■ **WHAT THE EXERCISE ASKS**: Count the lines below that include "will". Only the number should be given.

■ **LISTED ENTRIES**:

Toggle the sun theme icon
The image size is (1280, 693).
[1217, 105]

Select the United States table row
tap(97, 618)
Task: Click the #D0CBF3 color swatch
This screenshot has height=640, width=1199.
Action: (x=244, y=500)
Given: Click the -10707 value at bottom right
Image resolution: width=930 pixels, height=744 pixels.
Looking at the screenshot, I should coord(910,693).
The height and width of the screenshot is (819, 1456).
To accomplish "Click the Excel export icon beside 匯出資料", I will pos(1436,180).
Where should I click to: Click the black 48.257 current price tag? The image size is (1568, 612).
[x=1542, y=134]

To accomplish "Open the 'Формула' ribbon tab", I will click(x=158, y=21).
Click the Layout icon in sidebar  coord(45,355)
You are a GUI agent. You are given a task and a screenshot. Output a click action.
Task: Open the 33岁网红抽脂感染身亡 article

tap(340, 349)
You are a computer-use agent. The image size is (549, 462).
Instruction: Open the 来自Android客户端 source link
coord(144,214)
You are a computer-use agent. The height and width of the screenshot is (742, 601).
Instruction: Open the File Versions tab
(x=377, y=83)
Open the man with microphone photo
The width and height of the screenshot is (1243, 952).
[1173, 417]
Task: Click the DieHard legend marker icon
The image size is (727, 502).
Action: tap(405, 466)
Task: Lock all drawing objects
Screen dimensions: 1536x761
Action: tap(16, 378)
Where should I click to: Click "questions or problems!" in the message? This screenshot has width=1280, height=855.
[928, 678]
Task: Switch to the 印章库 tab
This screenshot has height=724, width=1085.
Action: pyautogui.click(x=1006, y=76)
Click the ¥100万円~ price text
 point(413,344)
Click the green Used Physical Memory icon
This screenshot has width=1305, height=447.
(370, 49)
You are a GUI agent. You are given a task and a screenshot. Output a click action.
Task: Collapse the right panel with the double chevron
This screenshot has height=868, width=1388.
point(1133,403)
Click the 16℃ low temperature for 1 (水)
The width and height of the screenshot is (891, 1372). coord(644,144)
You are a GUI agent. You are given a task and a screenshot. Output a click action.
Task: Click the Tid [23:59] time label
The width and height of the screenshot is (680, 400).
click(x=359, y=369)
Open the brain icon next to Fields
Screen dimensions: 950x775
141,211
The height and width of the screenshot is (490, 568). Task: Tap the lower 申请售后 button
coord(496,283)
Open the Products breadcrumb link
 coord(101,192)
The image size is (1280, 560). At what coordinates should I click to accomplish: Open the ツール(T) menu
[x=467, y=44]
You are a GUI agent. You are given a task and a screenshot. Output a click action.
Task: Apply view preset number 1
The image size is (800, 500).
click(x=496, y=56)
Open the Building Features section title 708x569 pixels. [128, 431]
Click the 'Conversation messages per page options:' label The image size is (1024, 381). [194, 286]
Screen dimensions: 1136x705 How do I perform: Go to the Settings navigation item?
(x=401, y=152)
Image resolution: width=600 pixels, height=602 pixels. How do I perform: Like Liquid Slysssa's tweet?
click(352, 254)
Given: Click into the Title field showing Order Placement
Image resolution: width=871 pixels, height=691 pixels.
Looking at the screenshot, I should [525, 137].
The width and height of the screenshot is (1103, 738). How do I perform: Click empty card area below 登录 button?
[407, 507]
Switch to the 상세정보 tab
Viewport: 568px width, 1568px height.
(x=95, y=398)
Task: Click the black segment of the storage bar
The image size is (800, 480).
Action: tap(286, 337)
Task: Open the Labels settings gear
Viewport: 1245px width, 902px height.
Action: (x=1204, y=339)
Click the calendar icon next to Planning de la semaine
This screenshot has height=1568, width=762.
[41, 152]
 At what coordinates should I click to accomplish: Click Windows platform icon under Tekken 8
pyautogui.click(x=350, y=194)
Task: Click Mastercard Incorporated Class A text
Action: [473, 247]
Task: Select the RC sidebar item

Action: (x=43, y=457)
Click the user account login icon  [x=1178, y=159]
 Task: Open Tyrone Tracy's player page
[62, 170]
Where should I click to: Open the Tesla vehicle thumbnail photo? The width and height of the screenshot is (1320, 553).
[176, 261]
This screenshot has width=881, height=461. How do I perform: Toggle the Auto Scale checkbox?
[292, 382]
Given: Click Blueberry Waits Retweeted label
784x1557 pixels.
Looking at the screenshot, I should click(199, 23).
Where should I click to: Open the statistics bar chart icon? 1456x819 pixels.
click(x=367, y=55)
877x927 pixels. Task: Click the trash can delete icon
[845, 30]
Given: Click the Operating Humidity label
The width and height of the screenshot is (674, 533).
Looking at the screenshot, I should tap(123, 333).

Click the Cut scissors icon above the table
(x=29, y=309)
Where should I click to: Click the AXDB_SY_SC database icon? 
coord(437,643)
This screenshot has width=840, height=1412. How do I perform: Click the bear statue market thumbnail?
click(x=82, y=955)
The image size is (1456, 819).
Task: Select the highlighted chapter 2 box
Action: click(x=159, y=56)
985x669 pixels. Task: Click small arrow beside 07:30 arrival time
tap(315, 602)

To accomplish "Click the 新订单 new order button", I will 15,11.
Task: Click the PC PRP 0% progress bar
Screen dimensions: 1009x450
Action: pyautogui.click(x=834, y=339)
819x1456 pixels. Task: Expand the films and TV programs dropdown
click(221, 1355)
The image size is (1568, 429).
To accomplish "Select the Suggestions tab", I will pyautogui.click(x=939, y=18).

■ **ANSWER SECTION**: 4